Third Party Identity Providers

Authentication, identity management and access control are critical components of many cloud services. Claims-based access is typically used for SSO (single sign-on) solutions in enterprise environments that use WS-Federation, SAML, and WS-Trust, but has not been an option for REST-based cloud services.

ACS (Access Control Service) is a Windows Azure service that handles authentication and access control logic for applications deployed to Windows Azure. It implements WRAP (Web Resource Authentication Protocol), a REST-friendly protocol that developers can use to request compact Simple Web Tokens (SWTs) from ACS and then use those tokens to control access to REST services.

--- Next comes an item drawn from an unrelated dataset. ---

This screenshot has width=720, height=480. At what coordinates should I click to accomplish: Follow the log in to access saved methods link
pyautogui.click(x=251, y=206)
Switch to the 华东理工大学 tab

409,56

Many developers don’t want to take on the burden of managing identity information, and most users already have an identity from their on-premises network or a third party such as Office 365, Google, Facebook, Yahoo!, or others. ACS simplifies authentication, identity management, and access control for both developers and users, by making it possible for Windows Azure applications and services to reliably and easily accept on-premise identities or off-premise identities from trusted third party identity providers.

This diagram from the MSDN article ACS Architecture shows how it works:


The client application sends the user’s credentials to a trusted identity provider such as Office 365, Facebook, Google, or others, and the identity provider returns a token. The identity provider token is then sent to the ACS Security Token Service (STS) endpoint, which returns an ACS token that can be used to control access to Windows Azure cloud services. STS maps input claims to output claims based on access control rules that the developer has defined.

ACS supports a variety of protocols that allow it to be accessed from any web platform including .NET Framework, WCF, Silverlight, ASP.NET, Java, Python, Ruby, PHP, and Flash.